## begin EXCERPT TO READ
Press Release
8 July 2009 by CADTM
On Sunday 28 June Manuel Zelaya, President of Honduras, was sequestrated then expelled by the army. The CADTM condemns this coup orchestrated both by reactionary sectors of society (the army, the oligarchy, the Church, the judiciary power, the dominant media) and by the Pentagon. This coup aims at brutally bringing to an end the Hondurian people’s aspirations to change, that were taking shape with the launch of a popular consultation to open the way to a Consitutant Assembly process.
Ideed on that very day the President had consulted the Hondurians on setting up a fourth ballot during the general elections to be held in November 2009, a ballot devoted to the election of a national Constituant Assembly that would draft a new Constitution. The first three ballots were for the election of the President, of MPs, and of mayors respectively. In order to justify the unjustifiable in the eyes of international public opinion, the Congress and the Supreme Court decided that this consultation was illegal. Now it so happens that it is part of the law on social participation [1] voted by the Congress on 27 January 2006, and more largely relies on the right of peoples to self-determination as stipulated in such major legal texts as the UN Charter. Moreover, to validate their coup and designate de facto a new government, his opponents mentioned a resignation letter by Sr Zelaya, which the President says he never signed.
## end EXCERPT TO READ
**EXERCISE GOAL**
Can you copy, word for word, the part of the press release on the Honduras coup that opens with the words containing "Press Release" and closes with "Consitutant Assembly process."?
## begin PROVIDED MATERIAL
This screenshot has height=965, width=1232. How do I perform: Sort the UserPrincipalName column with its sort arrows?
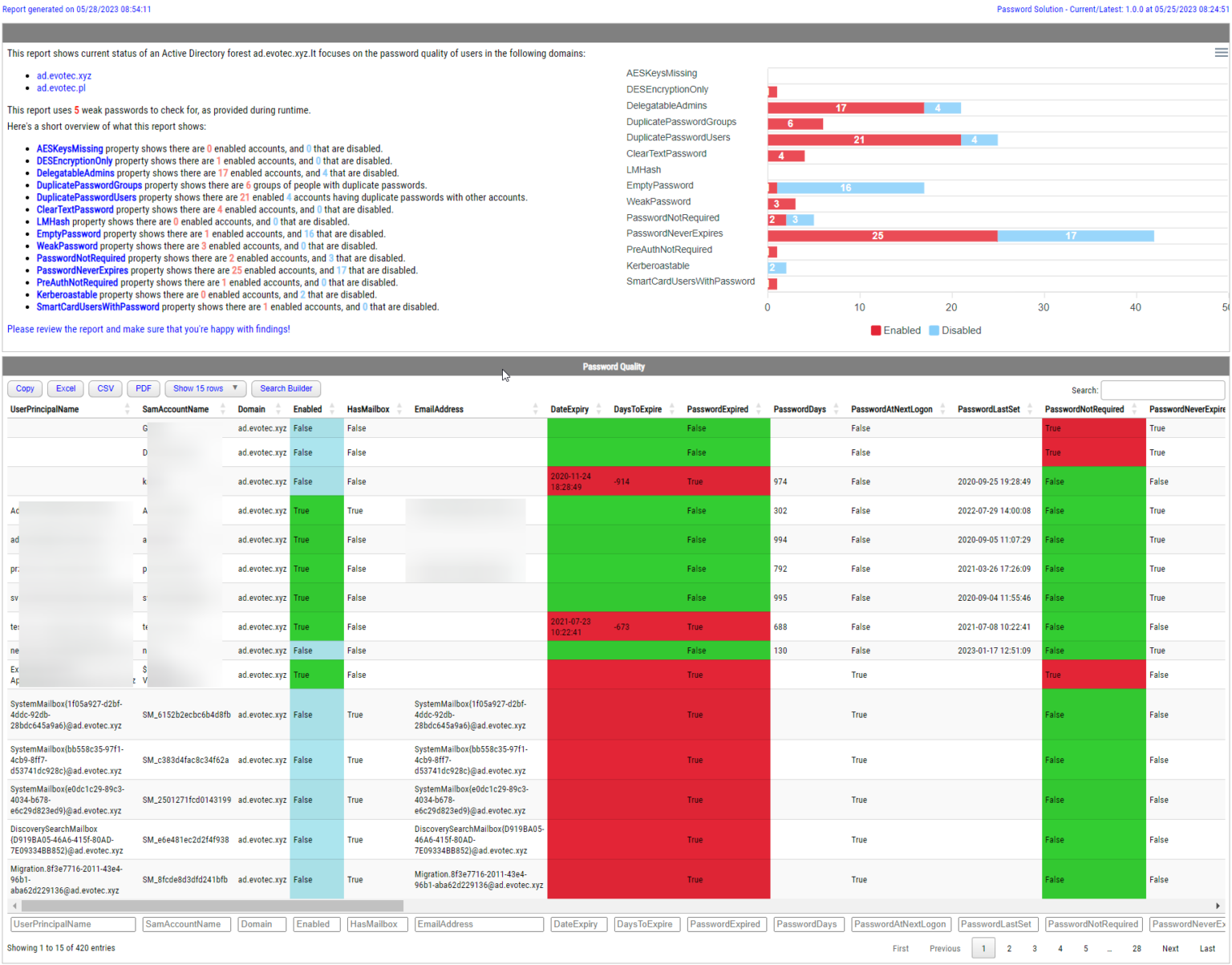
## end PROVIDED MATERIAL
**IN RESPONSE**
Press Release
8 July 2009 by CADTM
On Sunday 28 June Manuel Zelaya, President of Honduras, was sequestrated then expelled by the army. The CADTM condemns this coup orchestrated both by reactionary sectors of society (the army, the oligarchy, the Church, the judiciary power, the dominant media) and by the Pentagon. This coup aims at brutally bringing to an end the Hondurian people’s aspirations to change, that were taking shape with the launch of a popular consultation to open the way to a Consitutant Assembly process.